Le 9 septembre 2009, Eric Sabatier, le père de Marina affirme que sa fille a disparu après qu’il l’a laissée dormir dans sa voiture pendant qu’il allait commander un repas à emporter.

Un «plan de recherche» est immédiatement mis en place, mobilisant 50 gendarmes du groupement de gendarmerie de la Sarthe, avec une équipe cynophile et un hélicoptère.

Le lendemain, le père avoue avoir tout inventé et indique dans un premier temps que Marina est morte «accidentellement» depuis un mois et qu’il a caché son corps dans un entrepôt où il avait travaillé. Le cadavre de la petite est découvert par les enquêteurs, dans la foulée.

Le 13 septembre, les deux parents avouent finalement avoir porté des coups «particulièrement brutaux» sur leur petite fille de 8 ans. Eric Sabatier et Virginie Darras sont mis en examen pour «meurtre, séquestration et violences habituelles» et «dénonciation de faits imaginaires».

LE PROCÈS ET LE RÔLE DES INSTITUTIONS EN QUESTION

Le procès des parents de Marina s’est déroulé du 11 au 26 juin 2012 devant la cour d’assises de la Sarthe. Quatre des plus importantes associations de protection de l’enfance en France se sont portées parties civiles. Une première.

Au cours des débats, il est confirmé que Marina continuait malgré tout de porter un amour inconditionnel à ses parents et ne les a jamais dénoncés. La cour ne parviendra pas non plus à savoir pourquoi Marina était martyrisée, contrairement à ses frères et soeurs.

Une scène marquera profondément le public. Un film est en effet projeté dans lequel on peut voir Marina auditionnée par la gendarmerie le 23 juillet 2008. Entendue seule par deux agents, la petite fille se montre souriante, vive et éclatant de rires, parvenant, à chaque fois, à fournir une explication à toutes ses marques sur son corps.

L’indignation quant à l’absence de réactions de la part des institutions de l’Etat, malgré les nombreux signalements, est générale.

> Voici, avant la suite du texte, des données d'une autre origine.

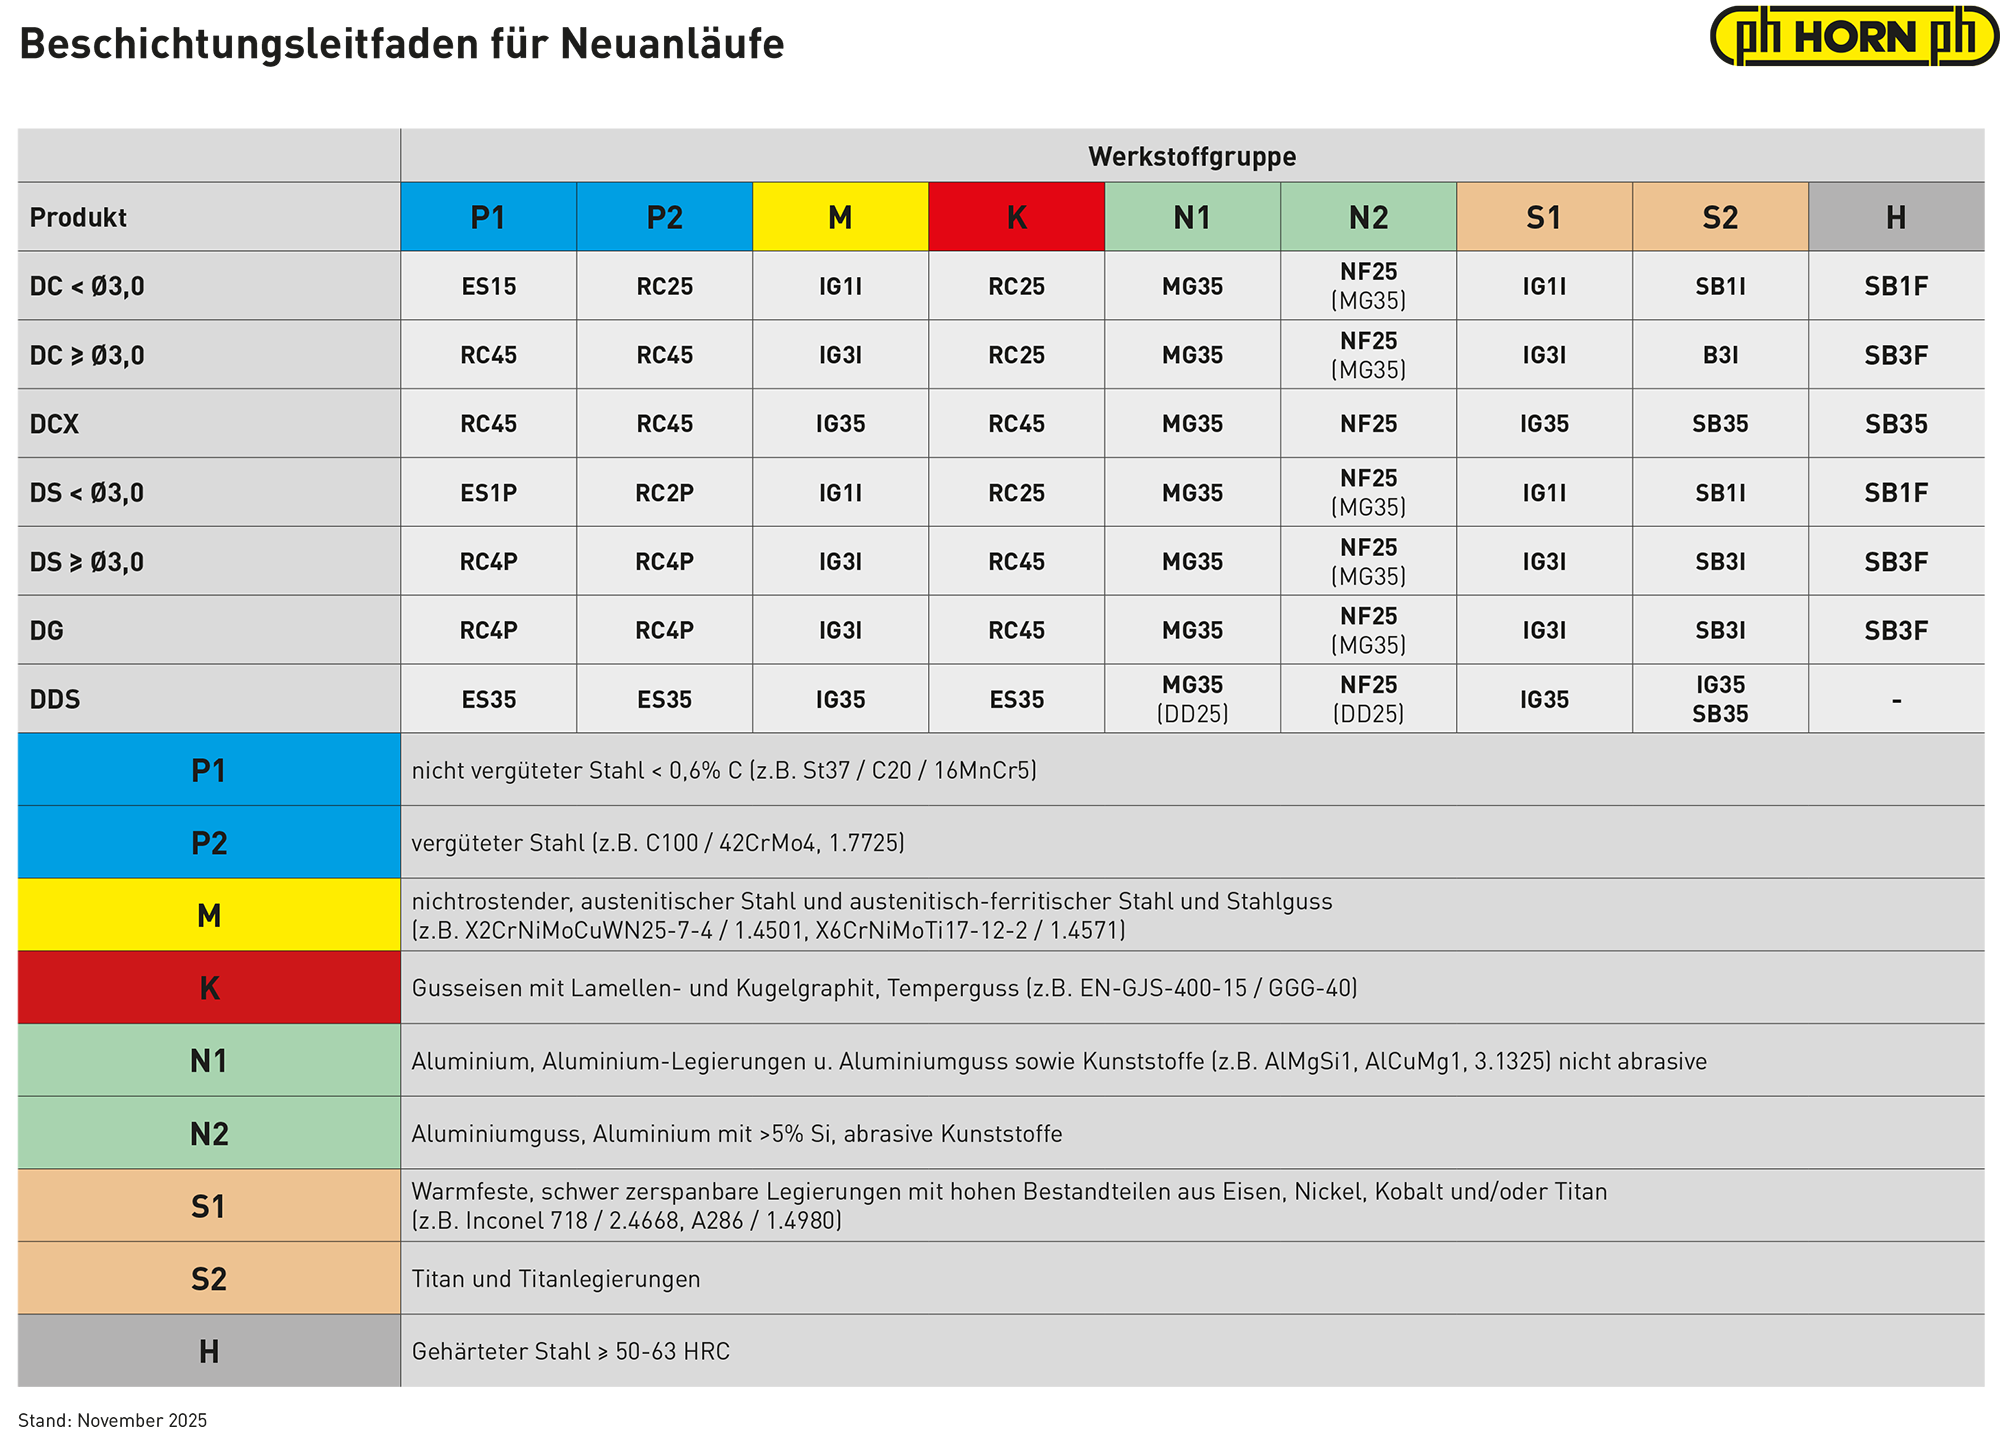
Task: Select the DDS product row label
Action: pos(55,699)
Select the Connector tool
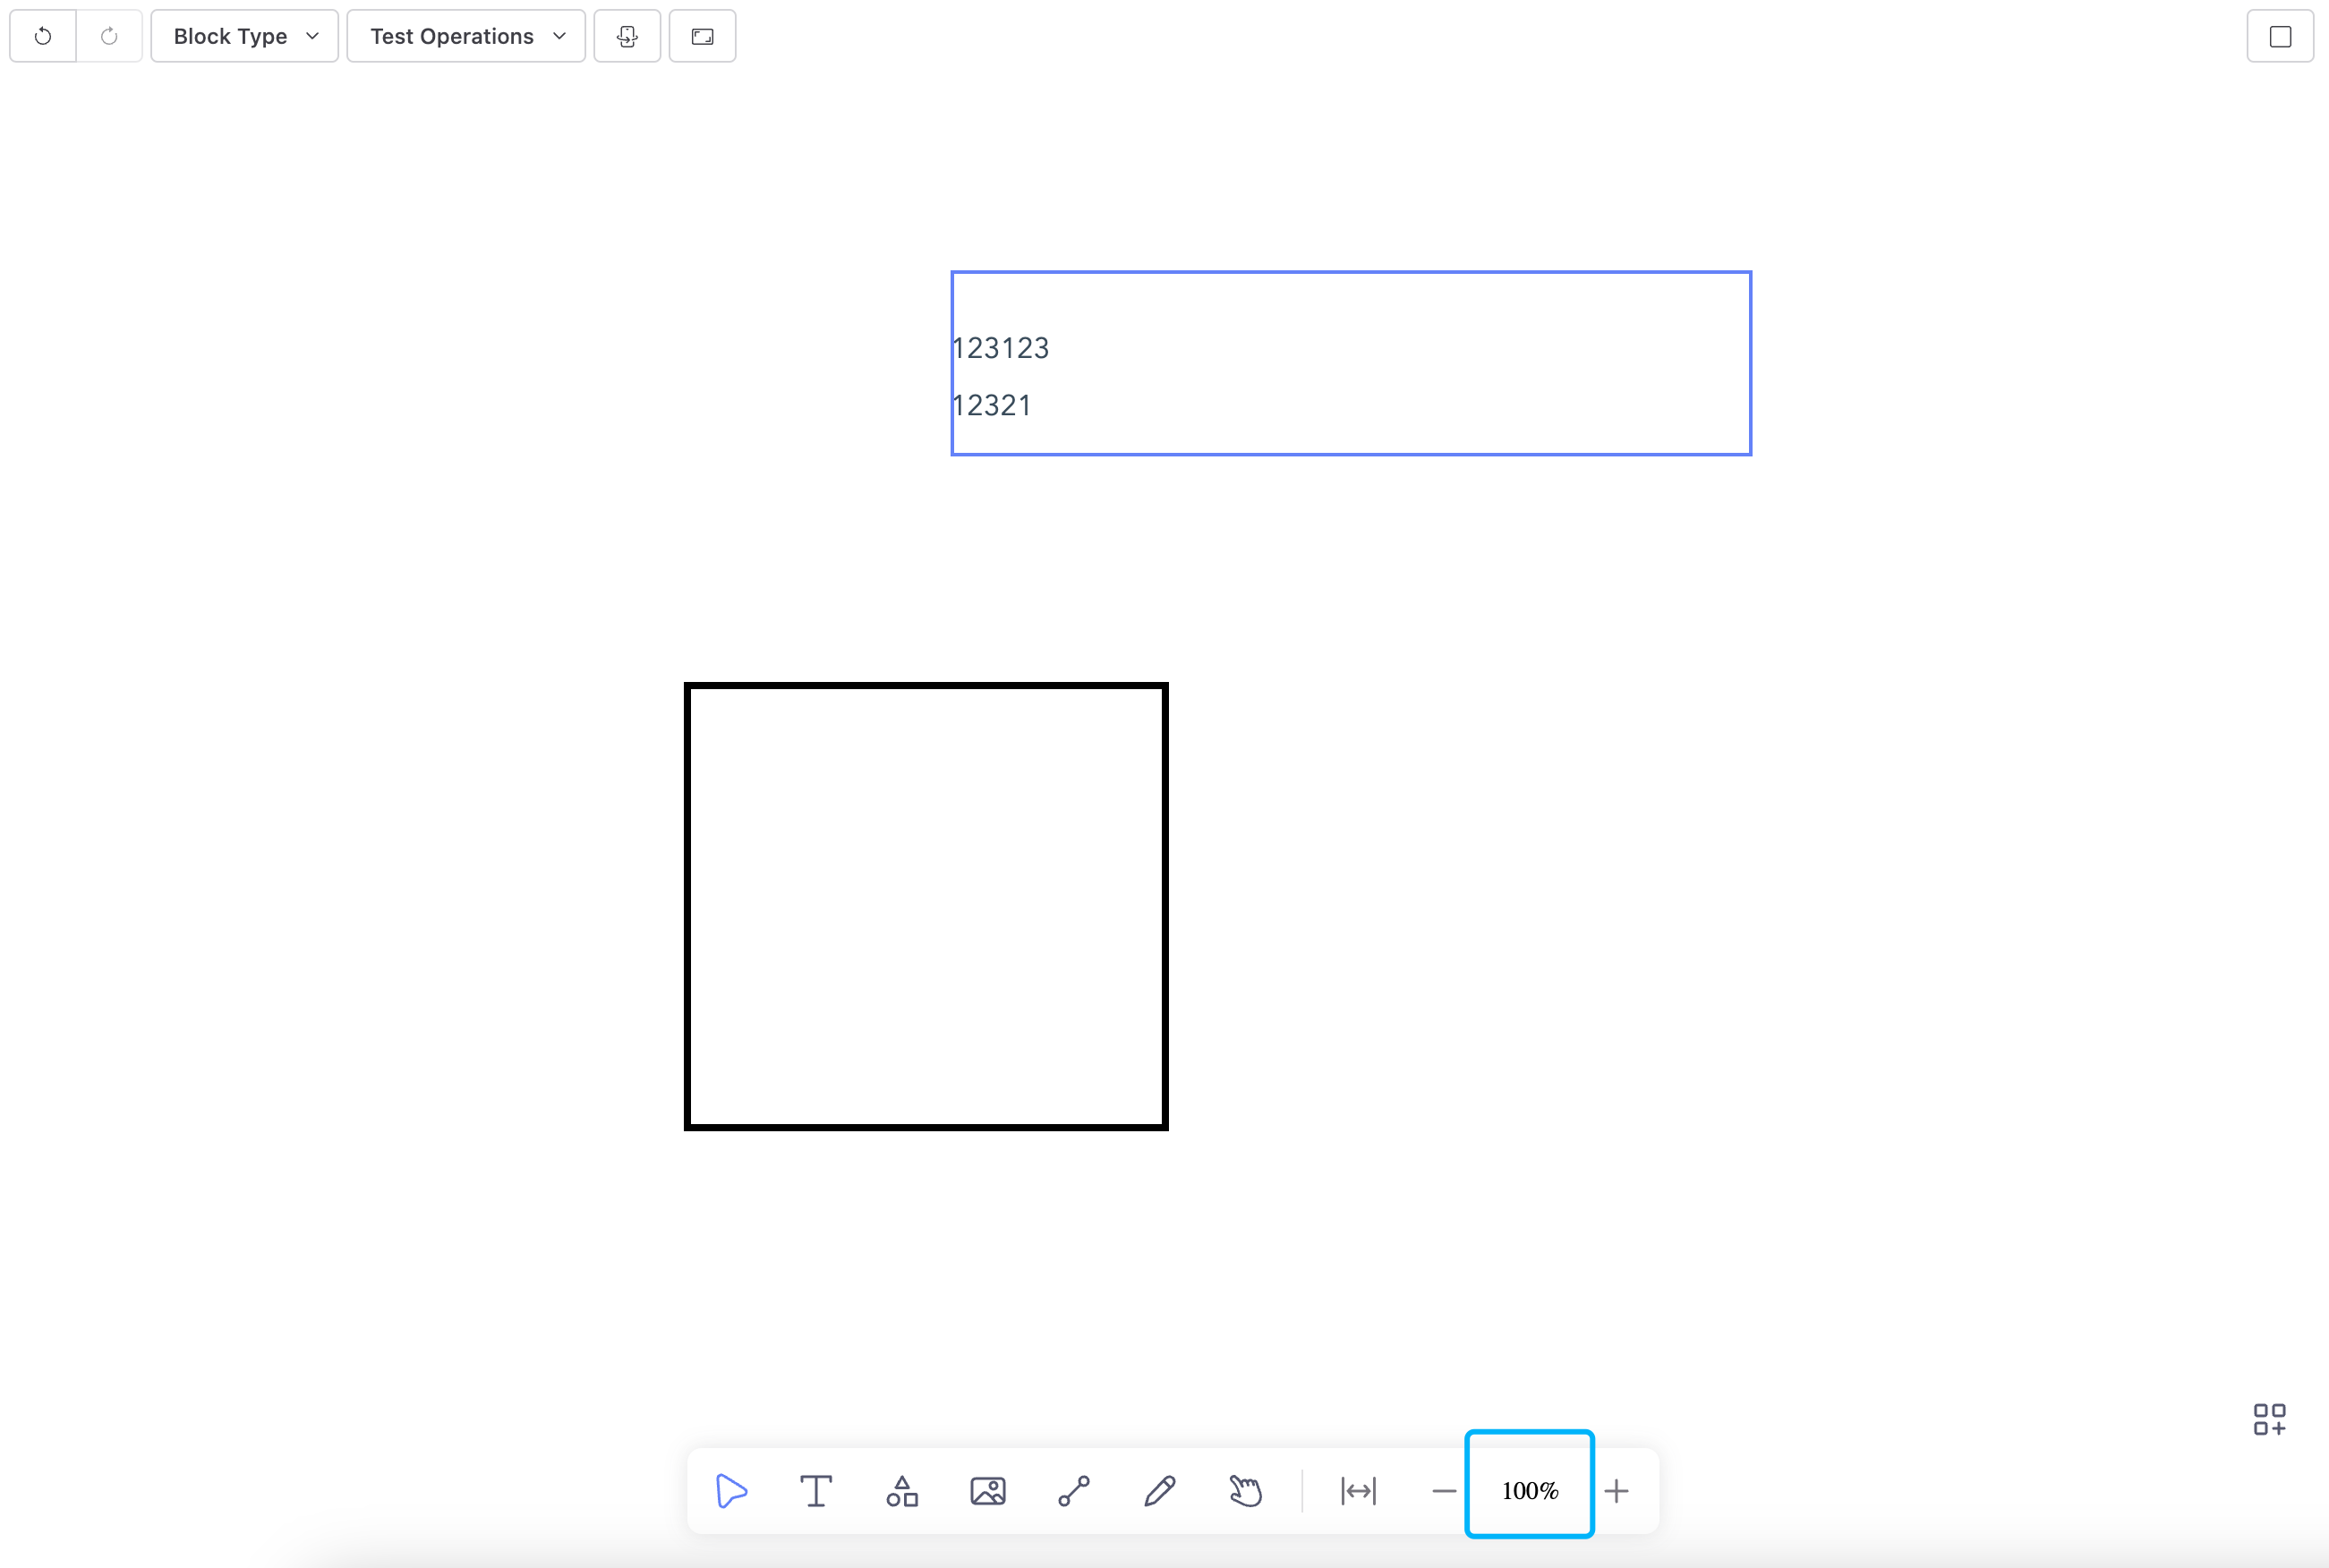 [1073, 1491]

En juin 2020, soit plus de huit ans après le procès, la Cour européenne des droits de l’homme a d’ailleurs estimé que la France n’a pas protégé la fillette des «tortures et traitements inhumains» infligés par ses parents, donnant raison aux deux associations qui avaient porté cette affaire des années durant.

C’est la première fois que la Cour européenne condamne la France en matière de protection des mineurs.

Aujourd’hui, Virginie Darras, la mère de Marina, est toujours incarcérée à Rennes. Si peu de détails sur sa vie ont filtré depuis, on sait néanmoins qu’elle donné naissance à une nouvelle fille dont le prénom commence par un M et se termine par un A.

Éric Sabatier, lui, est mort en prison en septembre 2016 d’un cancer foudroyant à l’âge de 44 ans.